Y están dispuestos a conseguirlo cueste lo que cueste. En Ucrania ese
precio se llama Svoboda, el partido de ultraderecha (sus invectivas
racistas contra rusos y judíos son palmarias, así como su reivindicación
de los colaboracionistas pronazis y antisoviéticos de la II Guerra
Mundial) ahora presente en el parlamento. En la manifestaciones las
banderas azules con el logo de Svoboda o las banderas rojinegras de la
UPA, el ejército colaboracionista antisoviético de la II Guerra Mundial
son bien visibles, así como la aparición del líder ultra Oleh Tyahnybok
en las tribunas junto a “respetables demócratas” opositores.
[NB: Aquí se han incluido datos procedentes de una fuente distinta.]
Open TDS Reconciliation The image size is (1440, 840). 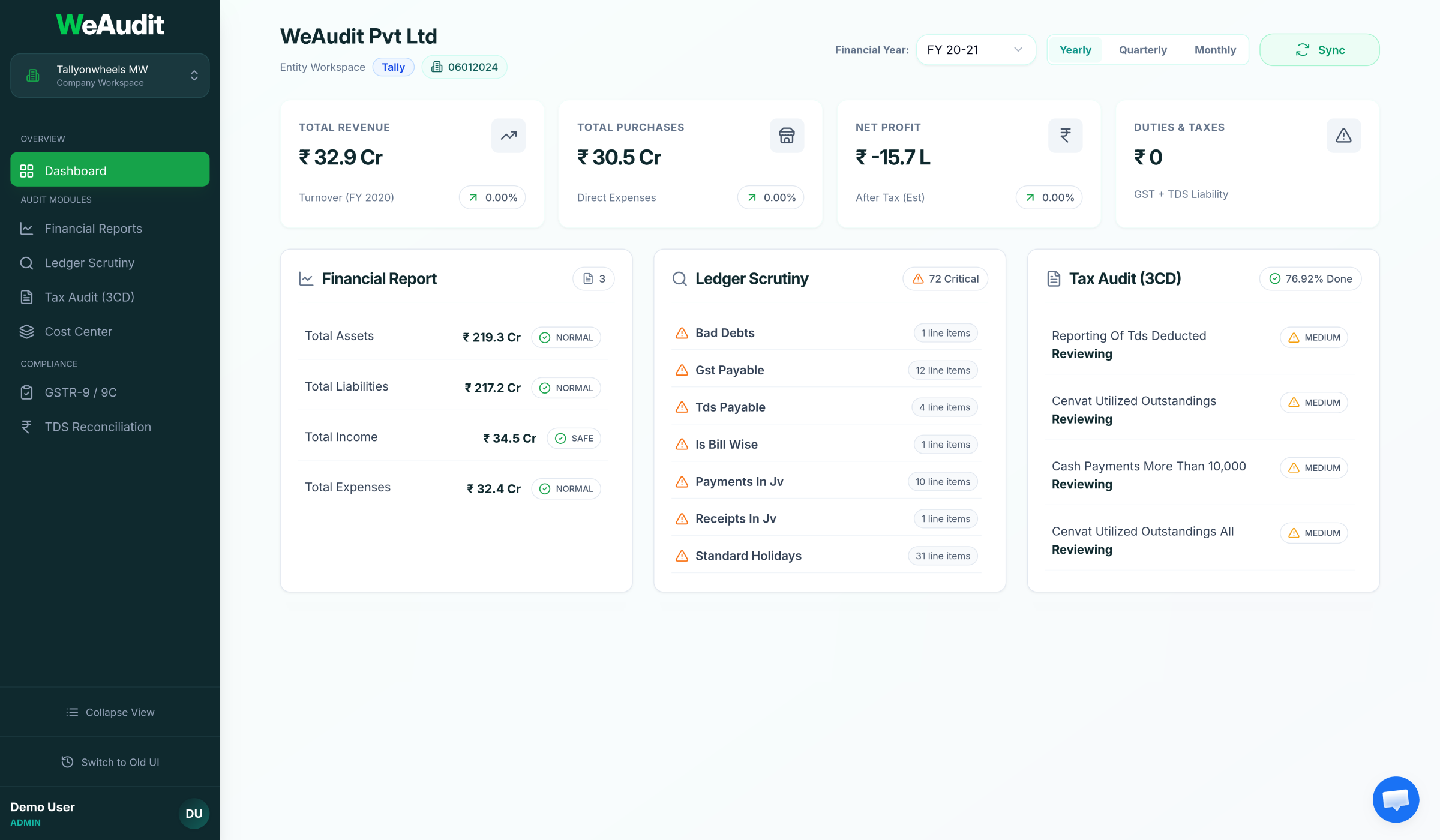[x=97, y=427]
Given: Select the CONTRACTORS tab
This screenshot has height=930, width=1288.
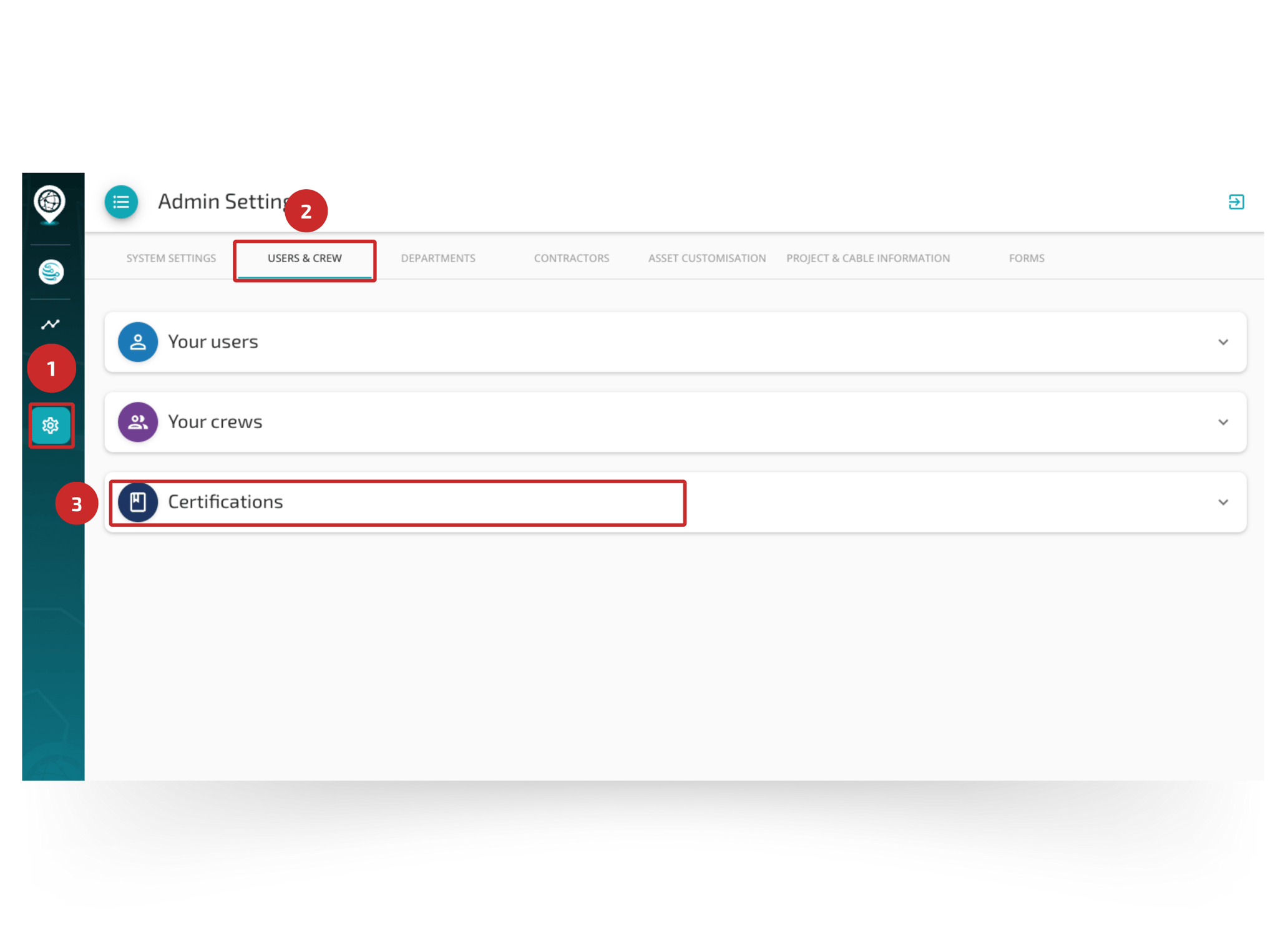Looking at the screenshot, I should coord(571,258).
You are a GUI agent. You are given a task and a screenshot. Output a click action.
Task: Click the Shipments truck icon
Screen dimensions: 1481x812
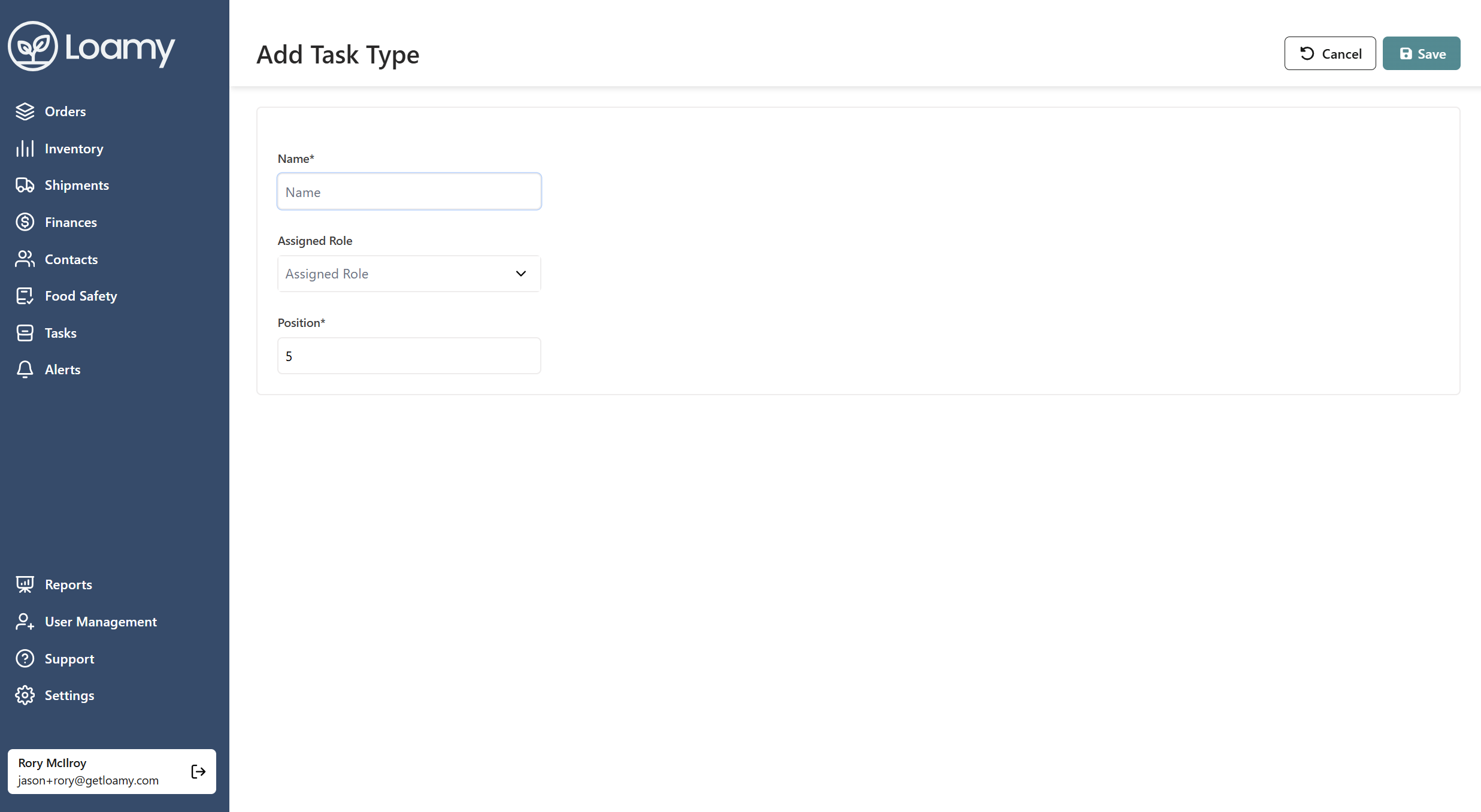click(x=25, y=185)
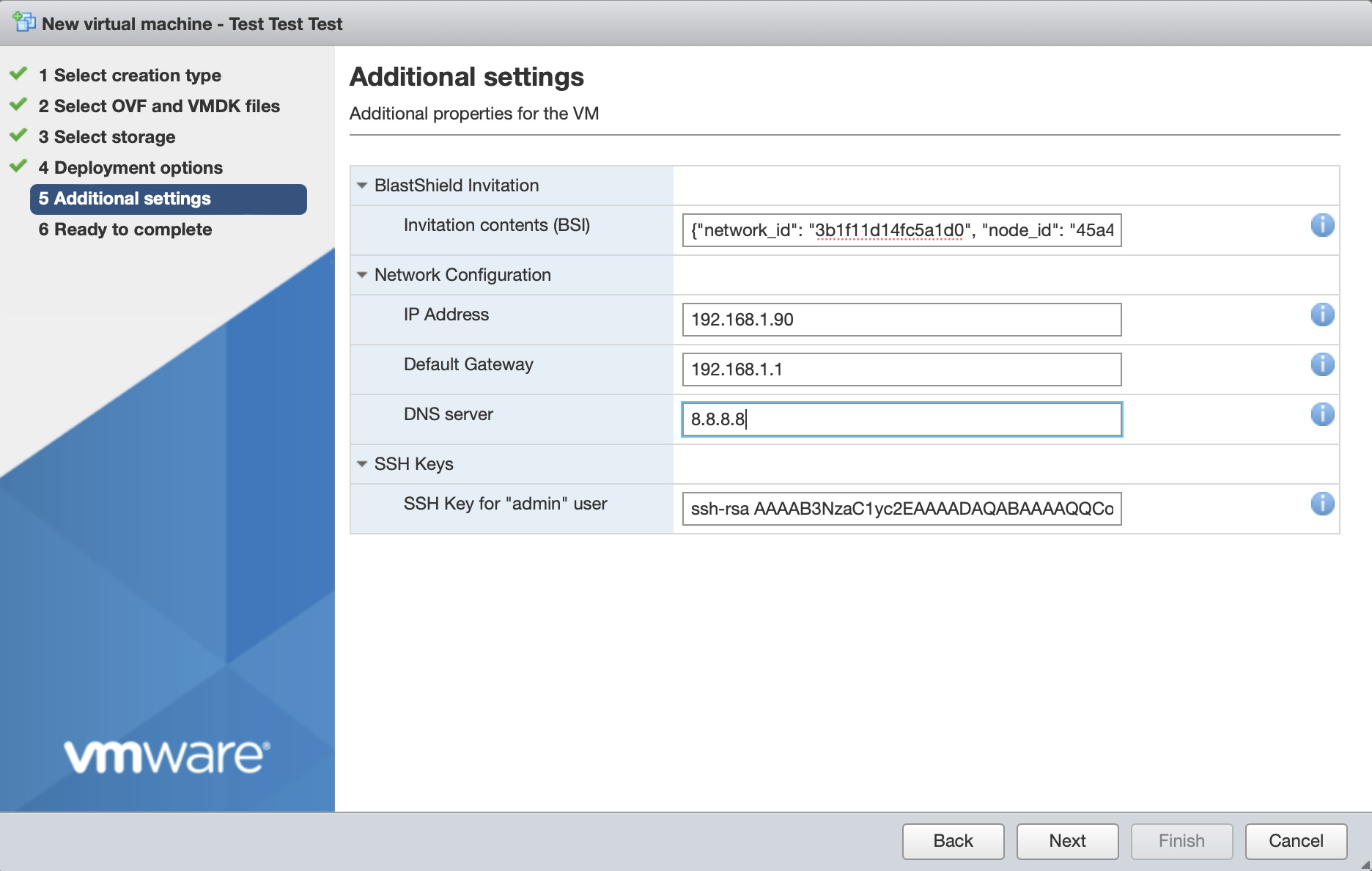
Task: Click the info icon beside DNS server
Action: (1322, 414)
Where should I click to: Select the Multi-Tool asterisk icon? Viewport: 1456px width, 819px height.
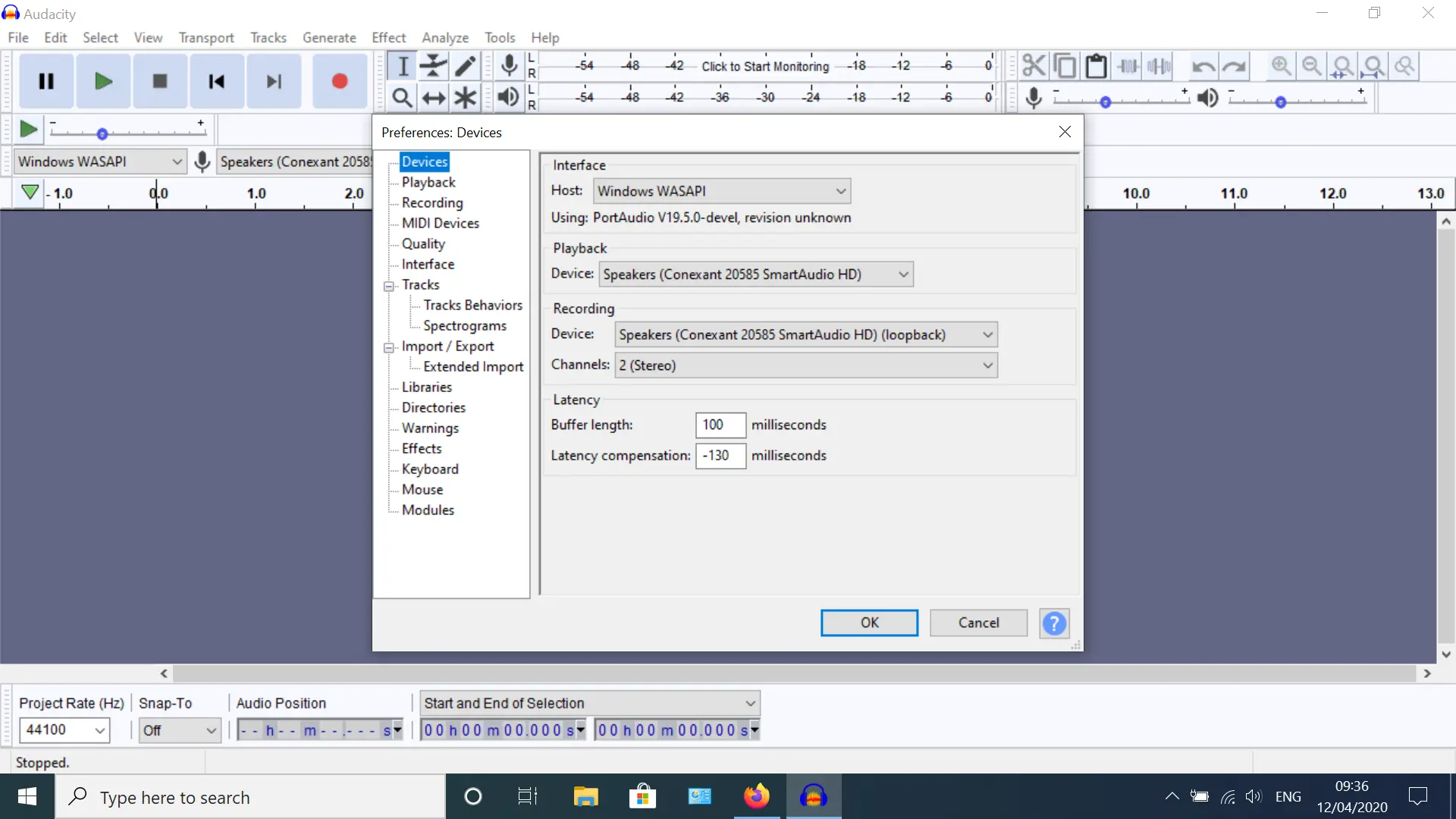pyautogui.click(x=465, y=98)

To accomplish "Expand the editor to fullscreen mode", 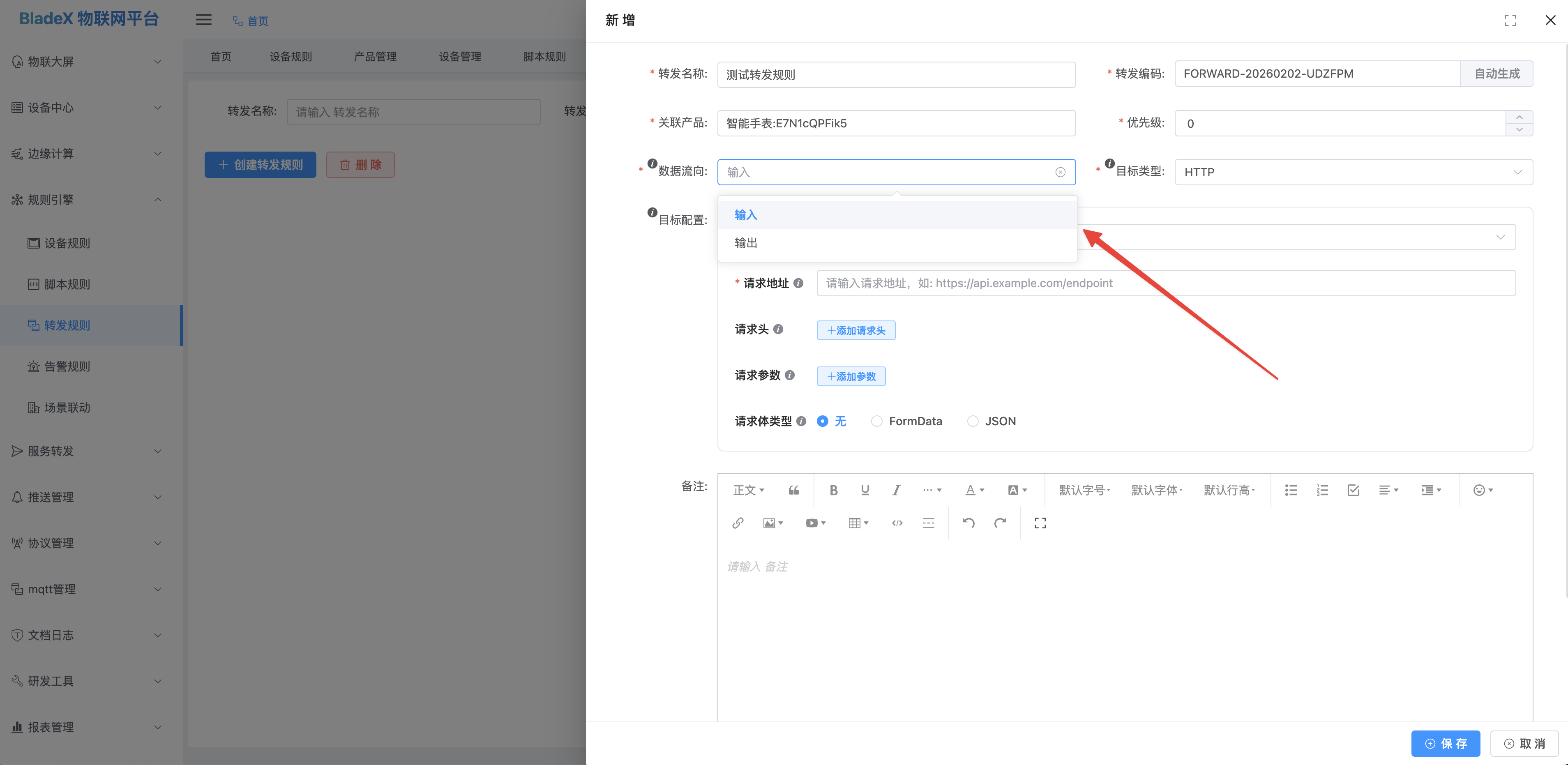I will pyautogui.click(x=1040, y=522).
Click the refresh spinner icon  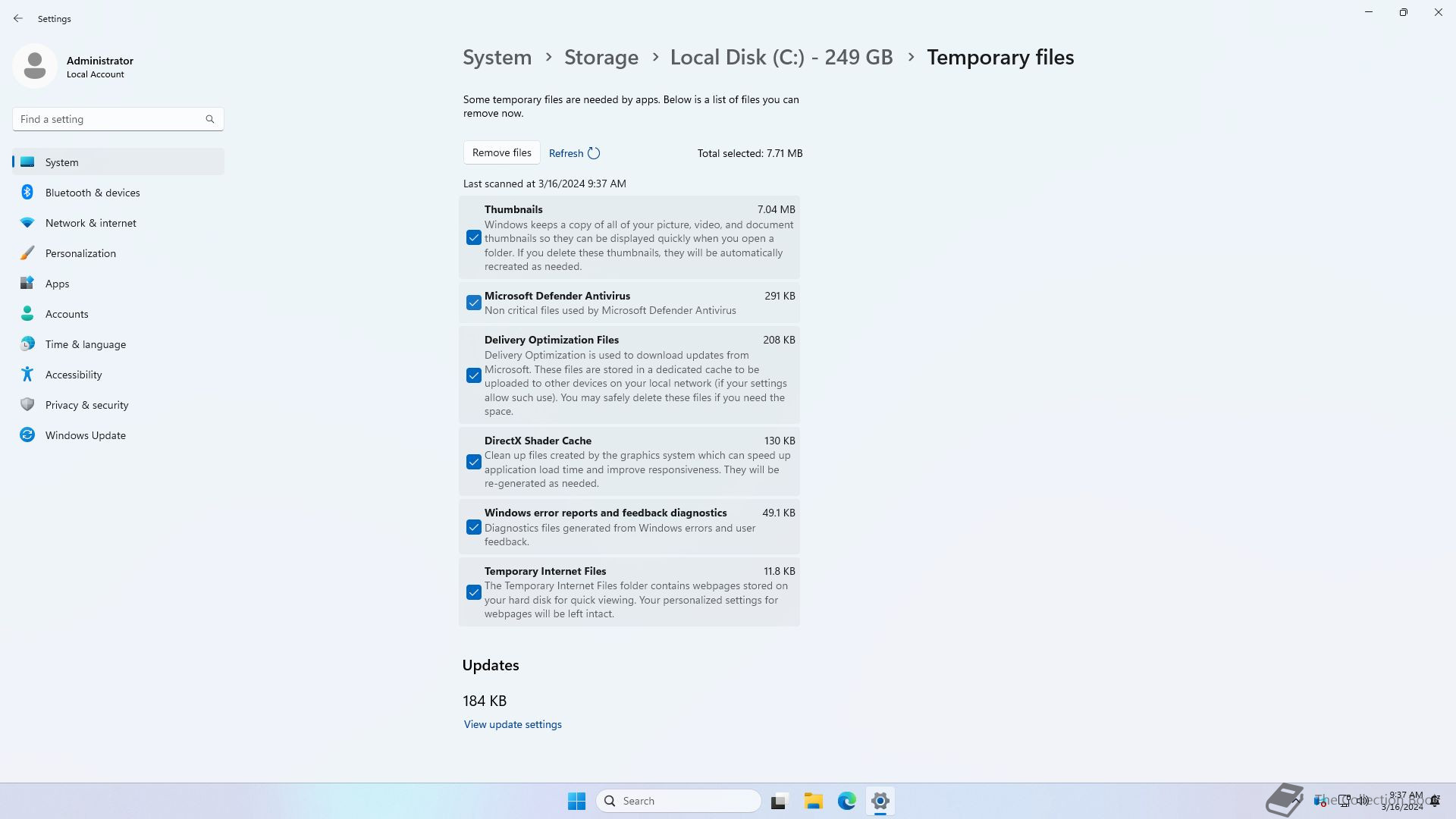click(x=594, y=153)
Intentan confundirnos, mistificarnos, ocultarnos la realidad. No es
una protesta por la democracia, sino lucha geopolítica. Hoy Ucrania está
en una encrucijada, pero no en la encrucijada entre Europa y Rusia o
entre democracia (a manos de corporaciones occidentales y
ultraderechistas) y “autoritarismo” sino entre soberanía nacional y
política económica soberana y colonización europea. La izquierda debe
posicionarse en coherencia.
Jon Kortazar Billelabeitia, Asier Blas, Axier Lopez, Beatriz
Esteban, Ibai Trebiño, Joseba Agudo, Marikarmen Albizu, Nerea Garro,
Ruben Sánchez Bakaikoa, Xabier De Miguel.